What It Took to Walk Away: How I Retired Early

Agatha Christie’s antiheroes kill off their rich uncles to inherit enough money to stop working and live quietly in the English countryside. In real life, you don’t need to kill anyone; you just need to save enough money over a sufficient period of time.

That isn’t as easy as it sounds.

The “standard path” is to work until age 65, 70 or beyond, then retire just before you lose your taste for even mild adventure.

To do something different you need to be:

1) Free-minded. That starts by envisioning a life without the external impetus of a job. Making your own meaning can feel disorienting, particularly if you’ve put your heart into your work. Most people stop right there.

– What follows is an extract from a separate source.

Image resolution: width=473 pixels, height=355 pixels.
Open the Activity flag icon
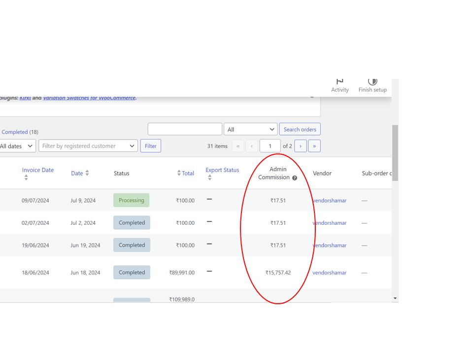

But once you’ve got the vision, executing it means being free-minded enough to make your own consumer choices. I drove the kind of cars my partners were buying for their teenagers, and tended my own garden while my neighbors hired a landscaping crew. I’d argue the alternate path is richer, in every sense.

2) Patient. No investment strategy works without time for assets to grow. Most of this blog is about how to develop patience by loving what you do for a living. In finance circles, that is called lowering your time preference. Finding a way to lower my time preference without giving up on joy changed not just my finances, but my health, my mindset – and even what I eat.

3) Brave. Just preserving money—much less growing it—requires investment risk, and the fortitude to hold on through the ups and downs. Simply putting money in a bank account, or even buying government Treasury bonds, will not keep up with the real impact of monetary inflation. And once you find a way to effectively store and grow the money you’ve made, retiring early is itself a risk: a bet that you’ll figure it out—even if things don’t go exactly to plan.

The good news is that bravery is a skill, not an inherent personality trait. How do I know? At 17 I was so painfully shy I couldn’t look anyone in the eye. Basic tasks, like going to the grocery store, took a major effort of self-overcoming. It wasn’t clear to anyone—least of all me—that I’d be able to live as an ordinary person in the world. But I found a way to get brave enough to operate at the highest levels in a field where assertiveness is the critical feature, and then to step out into the next chapter of my life with confidence. And I’d argue that a little bit of bravery is the difference between a good life and a great one—it certainly has been for me!

The Freedom section of this blog will detail how anyone can cultivate free-mindedness, patience and bravery. It will also describe the specific strategies I used to amass enough wealth to stop working at an early age, and how I found the strength to “pull the trigger” on early retirement when everything at work was going my way.

You don’t need to want my exact life, and chances are you won’t! But if some part of you suspects there’s more freedom available than what you’ve been sold—the Freedom section of the blog is for you.